Crédito: Tomas Cuesta

Por Jaqueline Mendes

A história mostra que tempos difíceis costumam levar ao poder candidatos de discursos fáceis, libertários e radicais. Quanto mais distinto do establishment, melhor. Adolf Hitler, Benito Mussolini, António Salazar e Jair Bolsonaro chegaram ao comando pelo legítimo voto popular, por mais antissocial e extremista — como aniquilação dos rivais, apologia à tortura e opressão de minorias — que seus discursos tenham sempre deixado claro. A Argentina, em profundo atoleiro econômico e social, vive processo semelhante. O líder nas pesquisas de intenção de voto é o economista Javier Milei, ultraneoliberal que chega a ser exótico de tão criativo em ideias. A começar pelo fato de que, segundo ele, recebe por telepatia conselhos de seu falecido cachorro, morto em 2017. Mas é no mundo real que Milei parece representar os maiores riscos à Argentina. Autodenominado anarcocapitalista, o candidato promete acabar com o Banco Central do país, dolarizar a economia, privatizar todo o sistema público de saúde e educação (e torná-lo não obrigatório), extinguir o sistema de previdência e seguridade social, tirar a Argentina do Mercosul e romper toda relação comercial com os “comunistas” da China. Tudo isso sob o argumento de que seu programa será uma “motosserra” para cortar gastos públicos.
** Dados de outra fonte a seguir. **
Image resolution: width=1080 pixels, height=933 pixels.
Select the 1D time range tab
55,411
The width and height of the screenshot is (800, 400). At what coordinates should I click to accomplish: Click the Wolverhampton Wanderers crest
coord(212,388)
Aos 52 anos, Milei lidera as pesquisas de intenção de voto para o primeiro turno, em 22 de outubro, mas a decisão de quem será o próximo presidente argentino deve ficar para o segundo turno, em 19 de novembro. Levantamento da consultoria Analogías, divulgado em 7 de setembro, mostra que Milei tem 31,1% dos votos. Na vice-posição aparece Sergio Massa, atual ministro da Economia, com 28,1%. Patricia Bullrich tem 21,2%. Na Argentina, para ser eleito em primeiro turno, o candidato precisa receber, ao menos, 45% dos votos válidos ou ter, no mínimo, 40% dos votos com 10 pontos percentuais de vantagem em relação ao segundo colocado.


Enquanto Milei lota eventos de campanha, o atual presidente, Alberto Fernández, tenta se aproximar de Lula para emplacar seu sucessor, Sérgio Massa, nas eleições de outubro (Crédito:Luis Robayo)
Nelson Almeida

RISCO Seja bravata de campanha ou promessa de revolução na economia argentina, a eventual vitória de Milei representa risco real para os parceiros no campo do comércio internacional, em especial o Brasil. É o que afirma o economista João Ferraz, da Compagnie Française d’Assurance pour le Commerce Extérieur (Coface) no Brasil. “Ele promete antagonismo com as principais lideranças de esquerda da América do Sul, caso de Lula.”No entanto, ele acredita que, dada a importância do Brasil para a Argentina (é o principal parceiro comercial do país), há chances de Milei recuar em alguns embates para evitar mais danos à já combalida economia. “Mas iniciativas que o governo Lula tenta retomar junto ao país, como a Unasul e a Comunidade de Estados Latino-Americanos e Caribenhos (Celac), perderão forças.”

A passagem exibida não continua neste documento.